→ **Extract provided**
Performing Multidimensional Queries with the rolap Package

Introduction

Once we developed a star database in R using the rolap package, in addition to exporting it to exploit it with other tools, we can perform multidimensional queries from R: The rolap package offers the possibility of formulating and running simple queries on a multidimensional schema.

The main objective of this document is to show the multidimensional query formulation and execution functionality offered by this package. First, the data model is briefly discussed: the possibility of defining stars and constellations. Next, the functions defined to support multidimensional queries are presented. Finally, finish with the conclusions.

Stars and constellations

Strictly speaking, a star is composed of a fact table and several associated dimension tables. A constellation is made up of several stars that can share dimensions. In the rolap package they are treated in a unified way under the star_database class: It is used both to define stars and constellations.

The variable mrs_db, obtained in the vignette titled Obtaining and transforming flat tables, vignette("v05-flat-table-op"), contains an object of class star_database that we will use in the example.

class(mrs_db)
#> [1] "star_database"

We can see a representation of the tables it contains using the draw_tables() function, as shown below.

mrs_db |>
  draw_tables()

We can see that it is a constellation because it contains more than one fact table.

Query functions

A query is defined on a star_database object and the result of executing it is another star_database object.

This section presents the functions available to define queries.

star_query()

From a star_database object, an empty star_query object is created where we can select fact measures, dimension attributes and filter dimension rows.

Example:

sq <- mrs_db |>
  star_query()

At least one fact table with one dimension must be included in each query.

select_fact()

To define the fact table to be consulted, its name is indicated, optionally, a vector of names of selected measures and another of aggregation functions are also indicated. If the name of any of the measures is not indicated, the measure corresponding to the number of rows added will be included, which is always included. If no aggregation function is included, those defined for the measures are considered.

→ **Exercise a**
Output as a numbered list the rows starting with the line that contains "Screen dimensions: 1372x893" and going on through the line that contains "will [990, 74].", both included, leaving out any blank lines.
The rows that follow are unrelated to the text on the rolap package.

[Rows of pointing data]
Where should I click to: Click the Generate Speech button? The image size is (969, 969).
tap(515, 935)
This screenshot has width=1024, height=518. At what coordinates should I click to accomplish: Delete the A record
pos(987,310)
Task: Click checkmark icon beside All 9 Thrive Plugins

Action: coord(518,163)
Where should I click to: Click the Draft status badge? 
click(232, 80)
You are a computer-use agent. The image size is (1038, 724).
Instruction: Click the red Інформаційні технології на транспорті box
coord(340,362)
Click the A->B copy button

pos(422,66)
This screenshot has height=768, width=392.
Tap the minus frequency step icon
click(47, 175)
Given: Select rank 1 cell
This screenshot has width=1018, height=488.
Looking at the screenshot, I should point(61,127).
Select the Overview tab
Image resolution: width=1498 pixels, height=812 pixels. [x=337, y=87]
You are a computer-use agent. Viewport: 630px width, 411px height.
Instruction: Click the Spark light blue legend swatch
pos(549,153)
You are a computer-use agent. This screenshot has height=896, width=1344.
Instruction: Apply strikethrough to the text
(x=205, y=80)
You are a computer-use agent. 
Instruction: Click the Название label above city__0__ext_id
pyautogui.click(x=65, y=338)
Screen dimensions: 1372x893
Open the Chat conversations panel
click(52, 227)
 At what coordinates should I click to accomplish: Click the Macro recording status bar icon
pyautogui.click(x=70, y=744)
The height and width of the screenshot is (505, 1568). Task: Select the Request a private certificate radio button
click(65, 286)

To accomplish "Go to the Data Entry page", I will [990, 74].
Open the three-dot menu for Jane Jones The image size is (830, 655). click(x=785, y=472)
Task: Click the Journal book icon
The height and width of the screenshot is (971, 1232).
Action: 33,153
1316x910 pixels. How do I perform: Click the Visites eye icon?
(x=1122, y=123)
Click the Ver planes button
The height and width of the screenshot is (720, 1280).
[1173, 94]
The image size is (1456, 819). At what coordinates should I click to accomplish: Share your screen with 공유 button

→ **Exercise b**
From the text on the rolap package, reproduce the passage starting with "We can see a" and going on through "one fact table.", switching "representation" to "depiction".

→ **Task answer a**
1. Screen dimensions: 1372x893
2. Open the Chat conversations panel
3. click(52, 227)
4.  At what coordinates should I click to accomplish: Click the Macro recording status bar icon
5. pyautogui.click(x=70, y=744)
6. The height and width of the screenshot is (505, 1568). Task: Select the Request a private certificate radio button
7. click(65, 286)
8. To accomplish "Go to the Data Entry page", I will [990, 74].

→ **Task answer b**
We can see a depiction of the tables it contains using the draw_tables() function, as shown below.

mrs_db |>
  draw_tables()

We can see that it is a constellation because it contains more than one fact table.